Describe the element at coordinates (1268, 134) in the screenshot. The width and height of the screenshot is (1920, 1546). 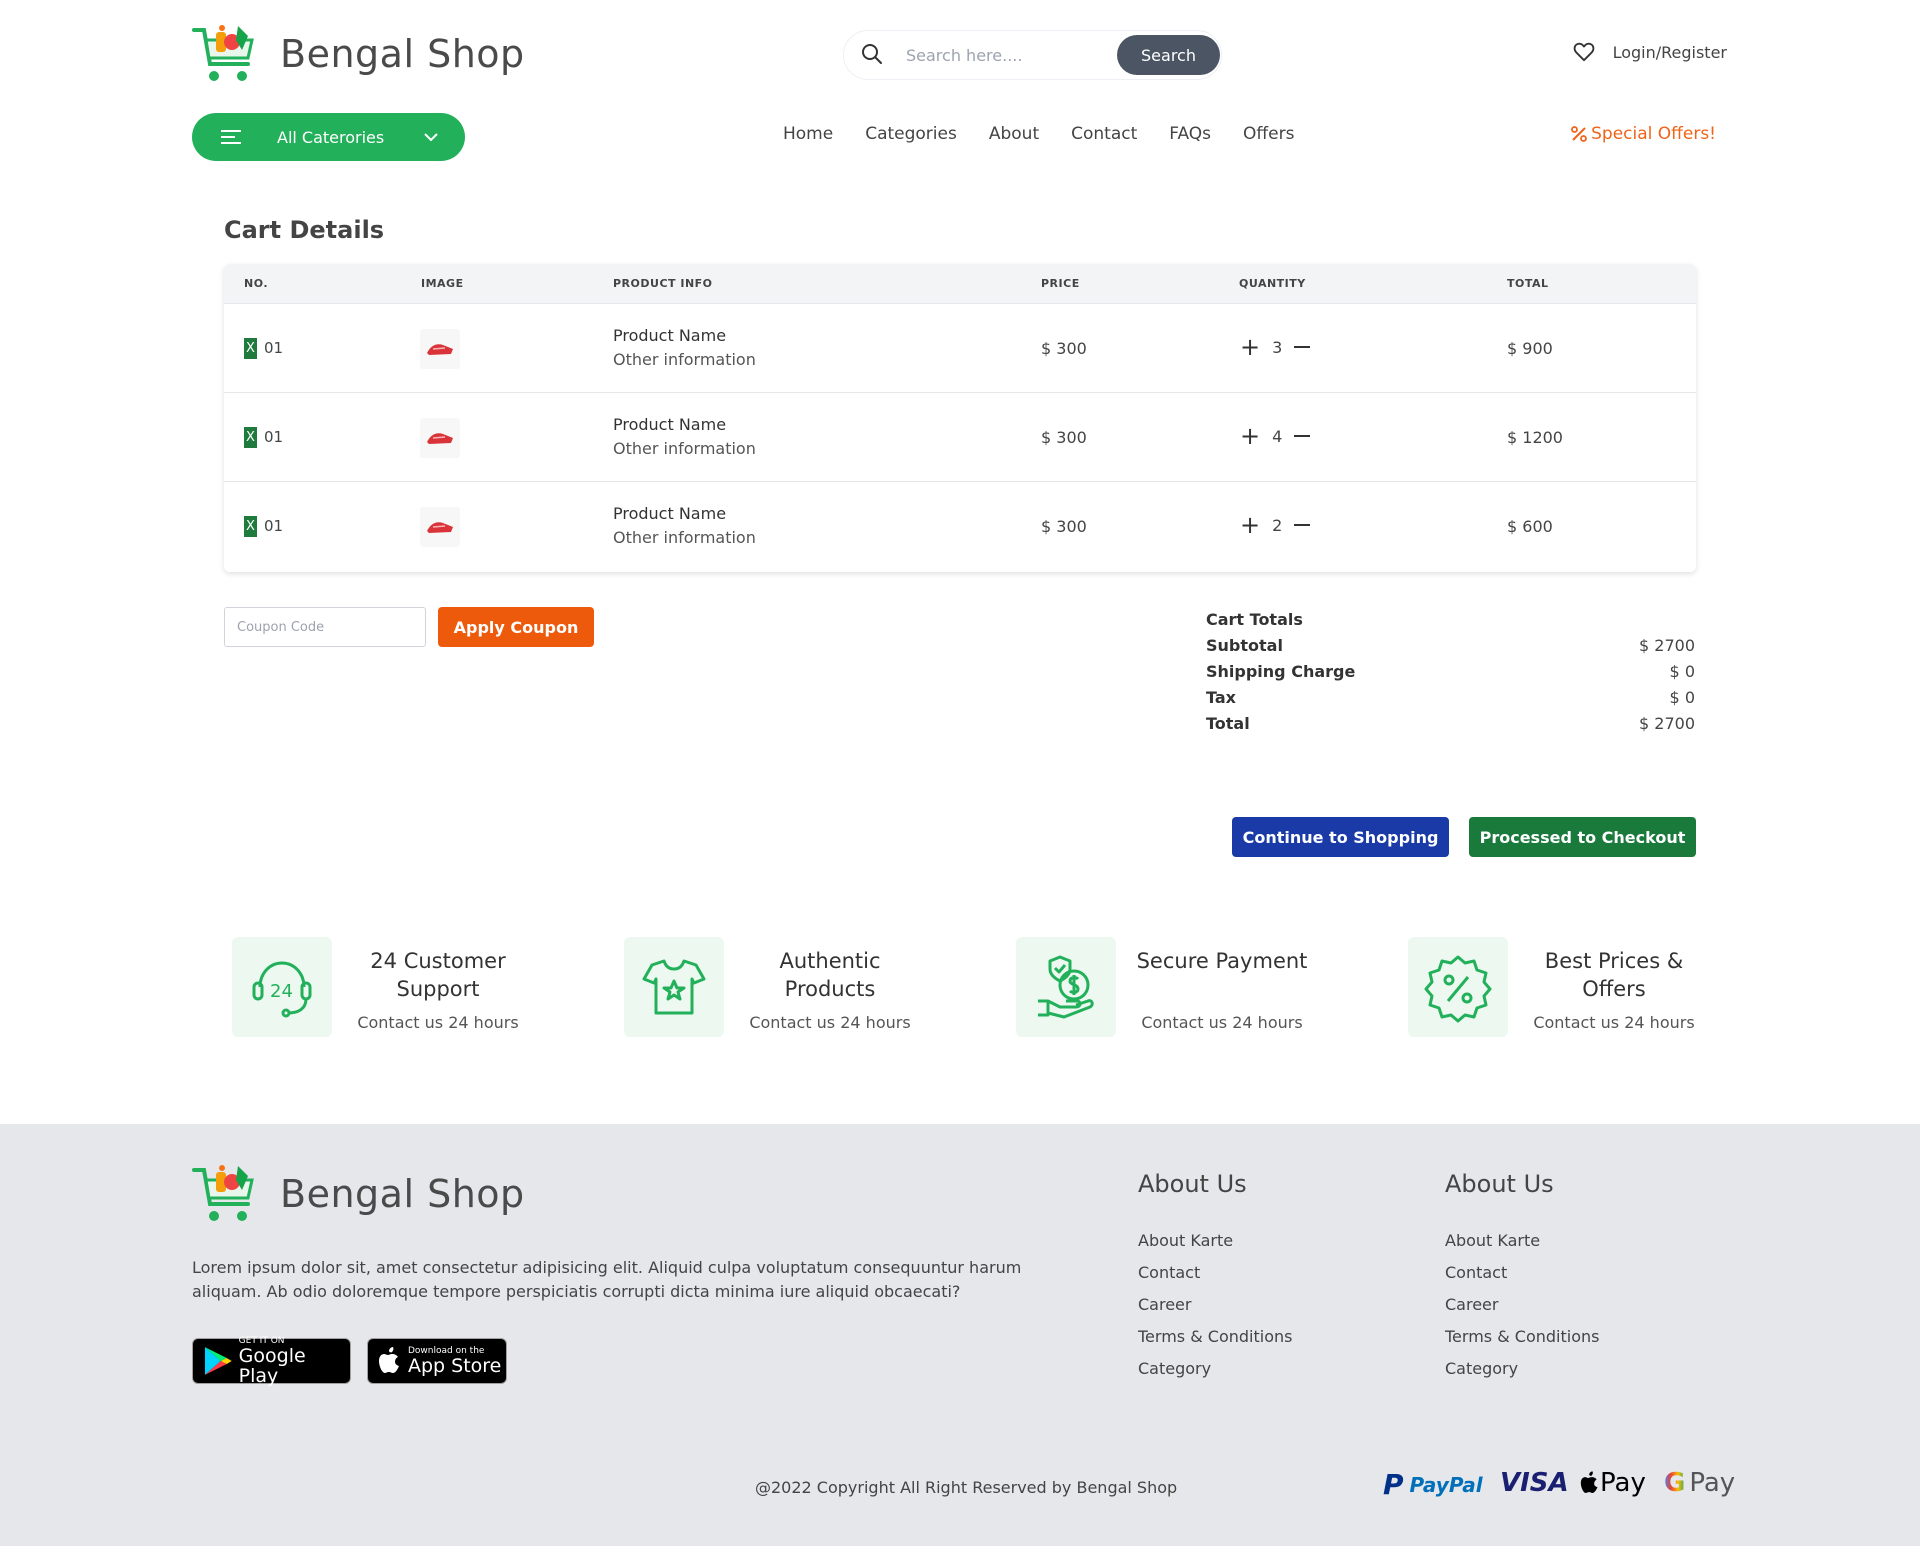
I see `nav-offers: Offers` at that location.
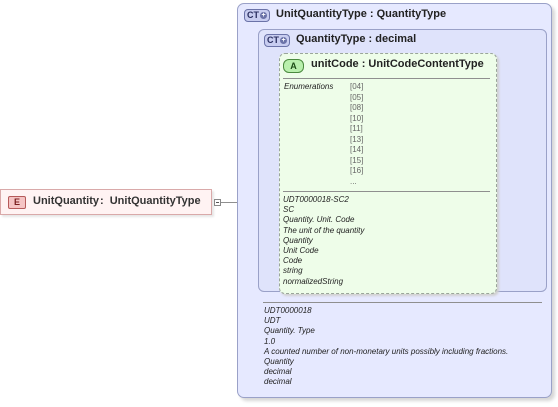 The height and width of the screenshot is (407, 558). Describe the element at coordinates (66, 201) in the screenshot. I see `element-name: UnitQuantity` at that location.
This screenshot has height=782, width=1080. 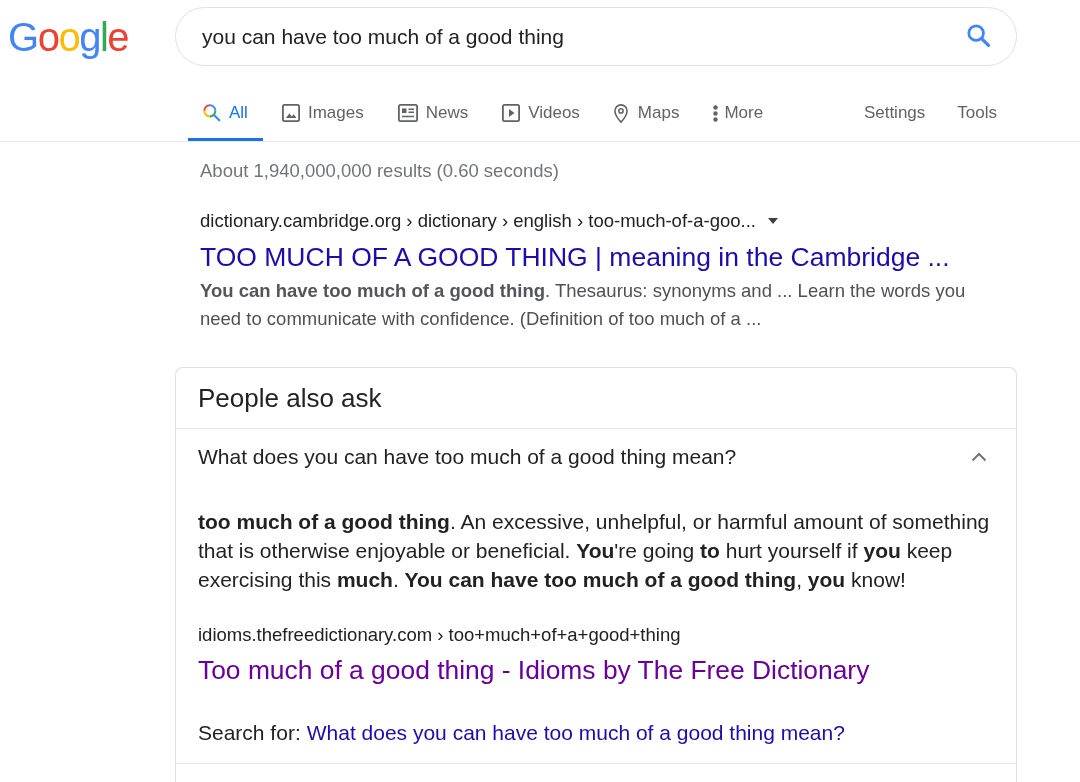 I want to click on caret-icon, so click(x=772, y=221).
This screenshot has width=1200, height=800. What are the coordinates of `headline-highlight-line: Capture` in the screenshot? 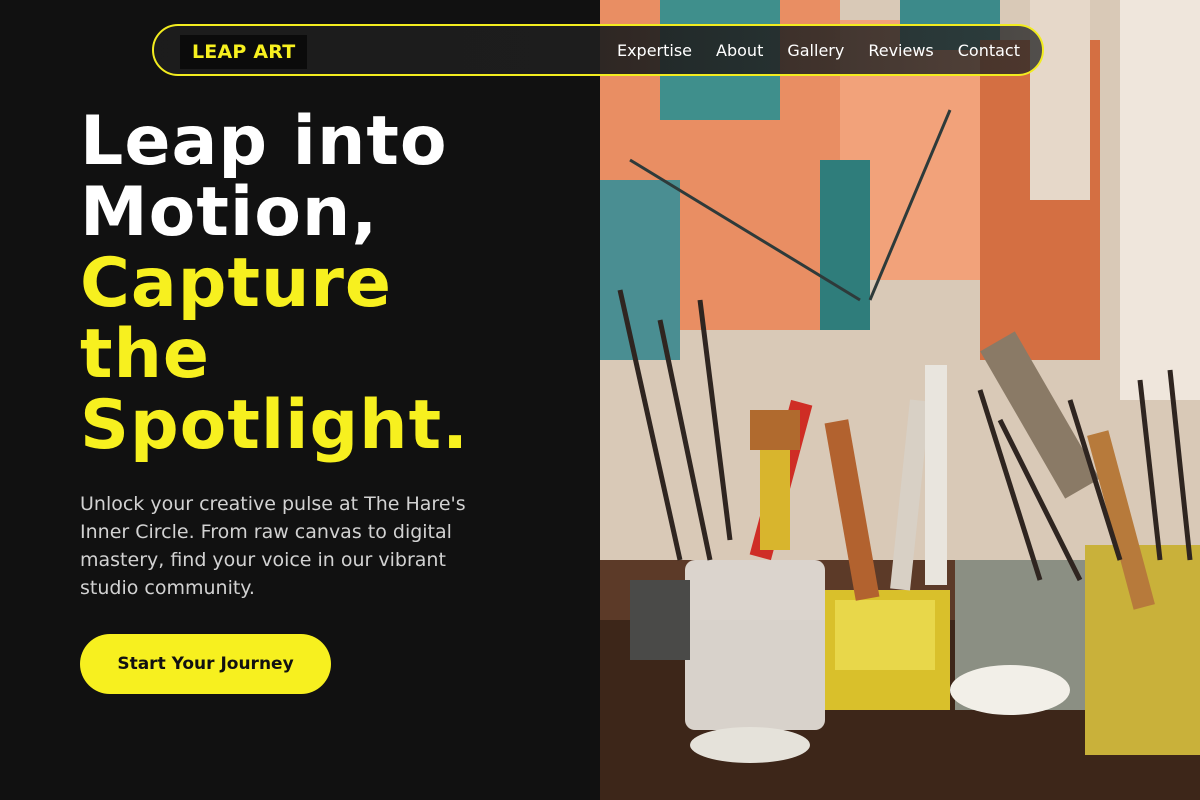 It's located at (236, 284).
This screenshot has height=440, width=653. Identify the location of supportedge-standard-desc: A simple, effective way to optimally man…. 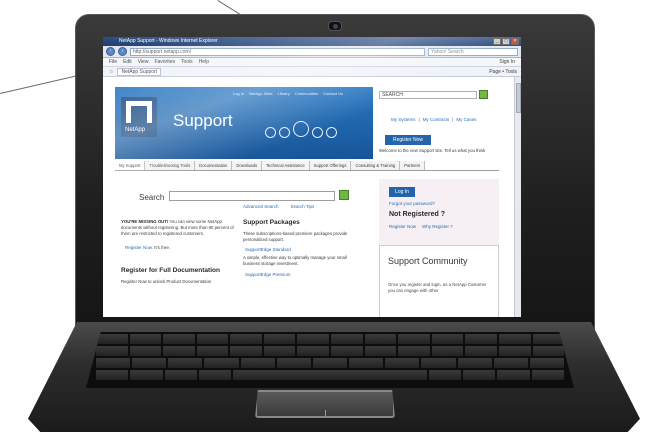
(295, 260).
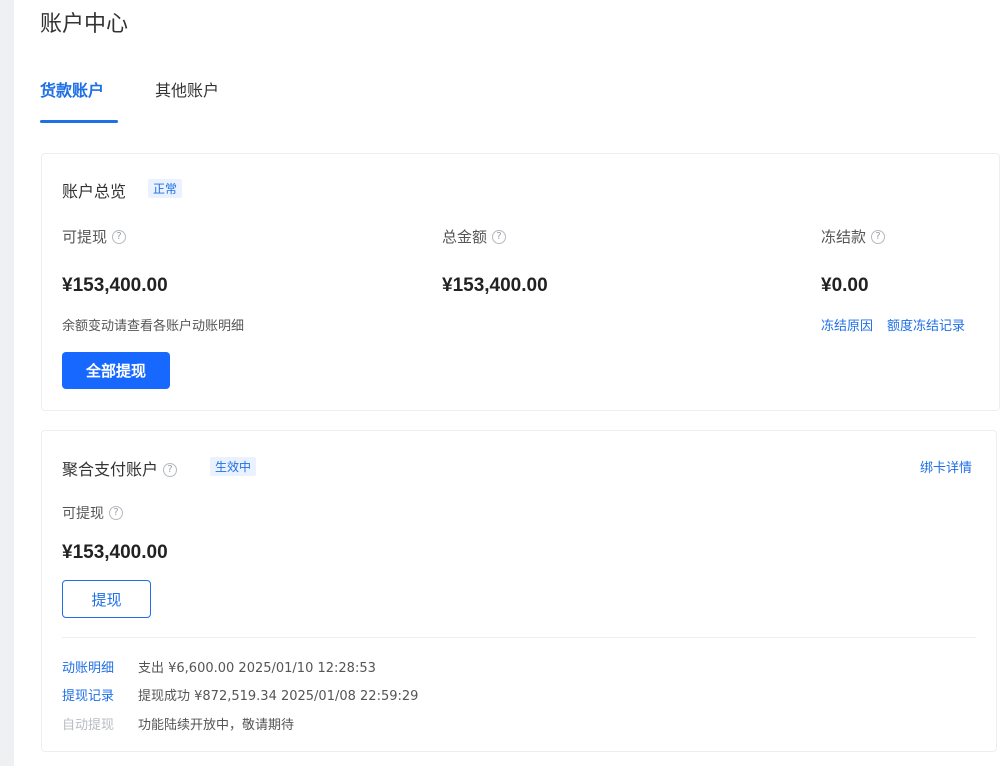 The height and width of the screenshot is (766, 1000). Describe the element at coordinates (187, 101) in the screenshot. I see `tab-other-accounts: 其他账户` at that location.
-=-=-=-=-
## Task prompt:
Could you reproduce the records word for word, starting with the line that contains "This screenshot has height=440, width=653." and continuing through the end of the records, with the pictures left out?

## Solution for this exercise:
This screenshot has height=440, width=653. Identify the location of supportedge-standard-desc: A simple, effective way to optimally man…. 
(295, 260).
 The height and width of the screenshot is (766, 1000). Describe the element at coordinates (187, 101) in the screenshot. I see `tab-other-accounts: 其他账户` at that location.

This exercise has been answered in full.